DATA FOR PROCESSING Block Start
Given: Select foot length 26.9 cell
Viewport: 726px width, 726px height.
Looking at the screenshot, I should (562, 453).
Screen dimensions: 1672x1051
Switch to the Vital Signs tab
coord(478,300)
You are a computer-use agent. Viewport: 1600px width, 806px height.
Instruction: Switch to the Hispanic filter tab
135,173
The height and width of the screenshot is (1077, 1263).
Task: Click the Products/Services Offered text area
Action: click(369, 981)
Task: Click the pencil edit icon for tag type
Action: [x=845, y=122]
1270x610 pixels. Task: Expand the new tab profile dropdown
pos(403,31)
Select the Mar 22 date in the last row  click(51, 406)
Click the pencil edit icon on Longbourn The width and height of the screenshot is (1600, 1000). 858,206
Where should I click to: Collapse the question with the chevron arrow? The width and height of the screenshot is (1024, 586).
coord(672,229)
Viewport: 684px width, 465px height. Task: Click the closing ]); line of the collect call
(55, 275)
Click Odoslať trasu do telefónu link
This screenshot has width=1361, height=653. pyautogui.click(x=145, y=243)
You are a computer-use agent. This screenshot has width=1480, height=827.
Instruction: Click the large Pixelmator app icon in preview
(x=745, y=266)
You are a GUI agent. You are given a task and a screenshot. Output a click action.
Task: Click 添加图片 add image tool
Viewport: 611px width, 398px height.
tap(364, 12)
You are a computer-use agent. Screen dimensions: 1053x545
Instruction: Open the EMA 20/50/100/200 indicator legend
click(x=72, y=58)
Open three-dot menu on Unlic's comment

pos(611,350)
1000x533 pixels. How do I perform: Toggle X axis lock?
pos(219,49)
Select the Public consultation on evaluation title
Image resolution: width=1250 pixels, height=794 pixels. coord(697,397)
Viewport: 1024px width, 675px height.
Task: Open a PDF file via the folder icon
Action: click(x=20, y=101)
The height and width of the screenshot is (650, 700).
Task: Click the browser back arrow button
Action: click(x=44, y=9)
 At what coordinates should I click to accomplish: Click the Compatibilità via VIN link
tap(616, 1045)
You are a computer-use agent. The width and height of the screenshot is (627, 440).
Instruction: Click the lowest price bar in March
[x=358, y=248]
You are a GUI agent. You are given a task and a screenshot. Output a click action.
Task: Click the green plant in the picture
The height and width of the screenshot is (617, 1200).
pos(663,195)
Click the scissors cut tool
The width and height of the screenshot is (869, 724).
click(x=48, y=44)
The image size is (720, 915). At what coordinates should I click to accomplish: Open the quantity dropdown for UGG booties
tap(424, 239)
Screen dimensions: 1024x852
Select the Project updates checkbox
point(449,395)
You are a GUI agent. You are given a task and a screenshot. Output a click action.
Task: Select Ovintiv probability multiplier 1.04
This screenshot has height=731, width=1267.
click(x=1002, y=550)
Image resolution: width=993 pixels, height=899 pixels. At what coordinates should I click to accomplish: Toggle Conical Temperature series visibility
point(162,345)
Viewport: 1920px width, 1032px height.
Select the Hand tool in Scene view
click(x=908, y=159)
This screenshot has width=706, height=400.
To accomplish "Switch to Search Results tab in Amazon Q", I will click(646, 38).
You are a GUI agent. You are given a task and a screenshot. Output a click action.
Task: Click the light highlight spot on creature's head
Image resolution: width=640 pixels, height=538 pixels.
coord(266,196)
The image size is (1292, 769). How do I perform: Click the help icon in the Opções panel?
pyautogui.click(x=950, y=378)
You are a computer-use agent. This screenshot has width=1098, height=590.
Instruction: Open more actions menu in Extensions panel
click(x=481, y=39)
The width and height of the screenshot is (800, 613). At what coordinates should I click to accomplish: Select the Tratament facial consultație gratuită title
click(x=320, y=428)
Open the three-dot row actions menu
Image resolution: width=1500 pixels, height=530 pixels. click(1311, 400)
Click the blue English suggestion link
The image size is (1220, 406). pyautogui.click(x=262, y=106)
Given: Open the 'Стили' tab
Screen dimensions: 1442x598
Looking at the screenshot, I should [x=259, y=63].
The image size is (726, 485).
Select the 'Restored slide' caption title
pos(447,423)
DATA FOR PROCESSING Block End
Among the entries, find each line that includes the string "computer" and copy it.

You are a computer-use agent. Viewport: 1600px width, 806px height.
You are a computer-use agent. This screenshot has width=1480, height=827.
You are a computer-use agent. Screen dimensions: 1053x545
You are a computer-use agent. The width and height of the screenshot is (627, 440).
You are a computer-use agent. This screenshot has width=1098, height=590.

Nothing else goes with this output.